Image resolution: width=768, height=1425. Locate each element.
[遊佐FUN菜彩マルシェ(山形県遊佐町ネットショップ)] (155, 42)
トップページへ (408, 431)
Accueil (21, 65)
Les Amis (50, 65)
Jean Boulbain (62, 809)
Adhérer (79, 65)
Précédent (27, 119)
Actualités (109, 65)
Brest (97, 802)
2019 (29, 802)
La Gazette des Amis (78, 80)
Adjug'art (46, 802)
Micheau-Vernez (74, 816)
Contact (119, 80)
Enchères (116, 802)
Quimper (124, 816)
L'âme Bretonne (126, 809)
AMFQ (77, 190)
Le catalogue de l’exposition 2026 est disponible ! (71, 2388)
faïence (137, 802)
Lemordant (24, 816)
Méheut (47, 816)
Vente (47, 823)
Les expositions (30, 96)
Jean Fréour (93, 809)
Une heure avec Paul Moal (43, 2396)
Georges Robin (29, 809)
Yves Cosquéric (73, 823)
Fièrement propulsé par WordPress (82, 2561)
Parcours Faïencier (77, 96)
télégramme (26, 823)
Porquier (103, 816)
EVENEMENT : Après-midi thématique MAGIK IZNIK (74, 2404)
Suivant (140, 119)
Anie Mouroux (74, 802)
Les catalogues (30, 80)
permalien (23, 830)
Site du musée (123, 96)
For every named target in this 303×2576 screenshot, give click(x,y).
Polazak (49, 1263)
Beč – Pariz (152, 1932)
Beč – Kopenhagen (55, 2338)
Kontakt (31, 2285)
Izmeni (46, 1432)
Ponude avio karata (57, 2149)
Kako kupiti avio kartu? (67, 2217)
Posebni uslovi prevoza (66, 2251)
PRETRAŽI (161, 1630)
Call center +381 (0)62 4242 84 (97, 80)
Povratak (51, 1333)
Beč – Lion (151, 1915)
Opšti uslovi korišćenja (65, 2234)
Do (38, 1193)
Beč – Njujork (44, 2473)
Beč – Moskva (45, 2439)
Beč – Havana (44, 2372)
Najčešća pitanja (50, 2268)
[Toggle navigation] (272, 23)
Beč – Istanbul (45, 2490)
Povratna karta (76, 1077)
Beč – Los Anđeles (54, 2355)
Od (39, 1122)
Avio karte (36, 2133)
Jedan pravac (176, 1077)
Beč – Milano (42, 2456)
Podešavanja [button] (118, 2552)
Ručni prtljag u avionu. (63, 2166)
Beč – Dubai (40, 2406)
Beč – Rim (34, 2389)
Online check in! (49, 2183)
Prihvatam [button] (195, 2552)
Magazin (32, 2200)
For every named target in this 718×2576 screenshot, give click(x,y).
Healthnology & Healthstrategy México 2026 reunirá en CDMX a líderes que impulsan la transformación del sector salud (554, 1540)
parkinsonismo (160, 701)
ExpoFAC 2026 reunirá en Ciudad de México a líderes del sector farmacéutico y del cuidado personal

## Exercise objective
Here you need to write out the listing above exactly, from its first line to its last.

## Response to this exercise
Image resolution: width=768, height=1425. Locate each element.
[遊佐FUN菜彩マルシェ(山形県遊佐町ネットショップ)] (155, 42)
トップページへ (408, 431)
Accueil (21, 65)
Les Amis (50, 65)
Jean Boulbain (62, 809)
Adhérer (79, 65)
Précédent (27, 119)
Actualités (109, 65)
Brest (97, 802)
2019 (29, 802)
La Gazette des Amis (78, 80)
Adjug'art (46, 802)
Micheau-Vernez (74, 816)
Contact (119, 80)
Enchères (116, 802)
Quimper (124, 816)
L'âme Bretonne (126, 809)
AMFQ (77, 190)
Le catalogue de l’exposition 2026 est disponible ! (71, 2388)
faïence (137, 802)
Lemordant (24, 816)
Méheut (47, 816)
Vente (47, 823)
Les expositions (30, 96)
Jean Fréour (93, 809)
Une heure avec Paul Moal (43, 2396)
Georges Robin (29, 809)
Yves Cosquéric (73, 823)
Fièrement propulsé par WordPress (82, 2561)
Parcours Faïencier (77, 96)
télégramme (26, 823)
Porquier (103, 816)
EVENEMENT : Après-midi thématique MAGIK IZNIK (74, 2404)
Suivant (140, 119)
Anie Mouroux (74, 802)
Les catalogues (30, 80)
permalien (23, 830)
Site du musée (123, 96)
For every named target in this 303×2576 screenshot, give click(x,y).
Polazak (49, 1263)
Beč – Pariz (152, 1932)
Beč – Kopenhagen (55, 2338)
Kontakt (31, 2285)
Izmeni (46, 1432)
Ponude avio karata (57, 2149)
Kako kupiti avio kartu? (67, 2217)
Posebni uslovi prevoza (66, 2251)
PRETRAŽI (161, 1630)
Call center +381 (0)62 4242 84 (97, 80)
Povratak (51, 1333)
Beč – Lion (151, 1915)
Opšti uslovi korišćenja (65, 2234)
Do (38, 1193)
Beč – Njujork (44, 2473)
Beč – Moskva (45, 2439)
Beč – Havana (44, 2372)
Najčešća pitanja (50, 2268)
[Toggle navigation] (272, 23)
Beč – Istanbul (45, 2490)
Povratna karta (76, 1077)
Beč – Los Anđeles (54, 2355)
Od (39, 1122)
Avio karte (36, 2133)
Jedan pravac (176, 1077)
Beč – Milano (42, 2456)
Podešavanja [button] (118, 2552)
Ručni prtljag u avionu. (63, 2166)
Beč – Dubai (40, 2406)
Beč – Rim (34, 2389)
Online check in! (49, 2183)
Prihvatam [button] (195, 2552)
Magazin (32, 2200)
For every named target in this 718×2576 screenshot, give click(x,y).
Healthnology & Healthstrategy México 2026 reunirá en CDMX a líderes que impulsan la transformación del sector salud (554, 1540)
parkinsonismo (160, 701)
ExpoFAC 2026 reunirá en Ciudad de México a líderes del sector farmacéutico y del cuidado personal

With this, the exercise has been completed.